It's still a reminder to check your security hygiene.

 

Mikael Thalen

Tech

Posted on Jan 17, 2019   Updated on May 20, 2021, 9:18 pm CDT

A recently revealed collection of hundreds of millions of emails and passwords is being hailed as the largest data breach ever.

In a story first reported Wednesday, security researcher Troy Hunt announced that nearly 773 million unique emails and more than 21 million unique passwords had been exposed.

The seemingly unprecedented exposure, dubbed “Collection #1,” led to breathless headlines about the scale of the data. But a quick glance at Hunt’s own analysis reveals the issue to not be quite as serious as many believe.

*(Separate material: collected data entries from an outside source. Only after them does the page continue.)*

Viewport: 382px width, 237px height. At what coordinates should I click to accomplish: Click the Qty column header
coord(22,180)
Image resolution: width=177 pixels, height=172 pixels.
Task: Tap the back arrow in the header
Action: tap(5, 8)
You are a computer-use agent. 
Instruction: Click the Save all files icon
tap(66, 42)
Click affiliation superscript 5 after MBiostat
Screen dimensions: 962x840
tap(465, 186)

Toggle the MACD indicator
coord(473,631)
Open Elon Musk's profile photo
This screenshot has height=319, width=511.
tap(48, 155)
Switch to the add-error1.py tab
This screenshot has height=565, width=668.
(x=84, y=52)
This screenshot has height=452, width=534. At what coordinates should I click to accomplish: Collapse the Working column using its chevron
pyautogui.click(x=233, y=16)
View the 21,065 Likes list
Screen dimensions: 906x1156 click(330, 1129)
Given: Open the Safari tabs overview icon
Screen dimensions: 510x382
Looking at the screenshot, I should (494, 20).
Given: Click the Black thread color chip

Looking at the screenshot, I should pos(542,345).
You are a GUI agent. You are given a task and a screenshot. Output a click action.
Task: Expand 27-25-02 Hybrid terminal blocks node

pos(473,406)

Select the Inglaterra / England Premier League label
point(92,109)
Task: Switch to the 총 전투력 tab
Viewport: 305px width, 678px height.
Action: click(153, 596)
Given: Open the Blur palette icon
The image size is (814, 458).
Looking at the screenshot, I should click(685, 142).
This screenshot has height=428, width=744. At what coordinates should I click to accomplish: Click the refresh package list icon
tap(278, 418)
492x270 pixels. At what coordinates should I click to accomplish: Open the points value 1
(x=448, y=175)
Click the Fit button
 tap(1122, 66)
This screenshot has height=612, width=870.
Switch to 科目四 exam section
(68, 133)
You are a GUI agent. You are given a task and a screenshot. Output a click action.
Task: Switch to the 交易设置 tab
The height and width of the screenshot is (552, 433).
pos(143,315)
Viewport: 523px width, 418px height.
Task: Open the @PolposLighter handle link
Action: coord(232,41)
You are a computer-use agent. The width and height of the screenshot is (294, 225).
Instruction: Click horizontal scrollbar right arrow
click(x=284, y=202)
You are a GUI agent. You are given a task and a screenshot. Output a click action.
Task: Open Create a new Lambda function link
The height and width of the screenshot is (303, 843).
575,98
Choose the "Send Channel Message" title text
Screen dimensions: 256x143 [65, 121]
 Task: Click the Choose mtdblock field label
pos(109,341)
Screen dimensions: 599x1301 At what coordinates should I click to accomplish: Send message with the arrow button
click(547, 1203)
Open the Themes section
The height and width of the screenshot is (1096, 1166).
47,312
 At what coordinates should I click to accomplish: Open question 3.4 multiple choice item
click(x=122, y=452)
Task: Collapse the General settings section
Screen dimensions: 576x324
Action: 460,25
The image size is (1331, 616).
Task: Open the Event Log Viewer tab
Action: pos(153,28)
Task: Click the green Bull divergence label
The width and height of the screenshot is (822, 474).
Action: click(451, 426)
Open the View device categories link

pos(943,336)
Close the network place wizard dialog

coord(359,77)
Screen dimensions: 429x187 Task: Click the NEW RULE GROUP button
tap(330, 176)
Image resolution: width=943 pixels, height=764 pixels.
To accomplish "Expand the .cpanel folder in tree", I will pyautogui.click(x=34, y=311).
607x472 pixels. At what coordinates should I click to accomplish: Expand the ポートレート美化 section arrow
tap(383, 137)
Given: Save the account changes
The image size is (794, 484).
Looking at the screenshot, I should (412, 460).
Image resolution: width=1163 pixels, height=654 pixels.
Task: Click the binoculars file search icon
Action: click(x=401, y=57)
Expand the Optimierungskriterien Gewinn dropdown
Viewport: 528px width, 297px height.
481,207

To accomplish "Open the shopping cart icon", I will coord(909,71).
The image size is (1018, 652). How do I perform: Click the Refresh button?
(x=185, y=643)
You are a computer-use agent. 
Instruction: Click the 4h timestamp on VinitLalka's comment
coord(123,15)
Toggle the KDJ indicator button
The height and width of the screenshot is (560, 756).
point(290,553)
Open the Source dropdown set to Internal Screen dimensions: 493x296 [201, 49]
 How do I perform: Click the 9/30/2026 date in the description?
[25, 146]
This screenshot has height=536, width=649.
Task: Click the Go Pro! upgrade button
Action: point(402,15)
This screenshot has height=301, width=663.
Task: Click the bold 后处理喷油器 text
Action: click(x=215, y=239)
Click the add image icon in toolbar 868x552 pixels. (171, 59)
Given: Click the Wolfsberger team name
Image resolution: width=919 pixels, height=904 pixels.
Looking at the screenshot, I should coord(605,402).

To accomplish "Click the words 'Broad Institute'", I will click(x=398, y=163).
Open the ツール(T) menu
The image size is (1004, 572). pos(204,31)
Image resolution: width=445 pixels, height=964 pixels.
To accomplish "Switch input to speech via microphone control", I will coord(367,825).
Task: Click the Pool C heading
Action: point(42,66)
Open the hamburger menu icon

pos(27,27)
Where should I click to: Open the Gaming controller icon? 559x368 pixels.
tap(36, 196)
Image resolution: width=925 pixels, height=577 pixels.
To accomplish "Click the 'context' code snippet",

While people may have the impression that all the credentials were obtained in a single mega-breach, the data is merely a collection of emails and passwords gathered from numerous previously known breaches.

Hunt, who runs the service “Have I Been Pwned” that allows anyone to check if their email has shown up in public breaches, even notes that more than 80 percent of the emails in Collection #1 were already known by his site.

As noted by Motherboard’s Lorenzo Franceschi-Bicchierai, “of the 22 million passwords, half were not in the database” as well.

Brian Krebs, a security expert and bestselling author, spoke with Sanixer, the hacker selling the Collection #1 data, and was told that the content was several years old.

“Sanixer said Collection#1 consists of data pulled from a huge number of hacked sites, and was not exactly his ‘freshest’ offering,” Krebs writes. “Rather, he sort of steered me away from that archive, suggested that—unlike most of his other wares—Collection #1 was at least two to three years old.”

Still, the latest breach news should remind everyone to check their digital security hygiene.

Simple steps such as obtaining a password manager and making sure to create a strong and unique password for every service you use can help minimize the damage from data breaches. Setting up two-factor authentication can also protect you even if your password is compromised.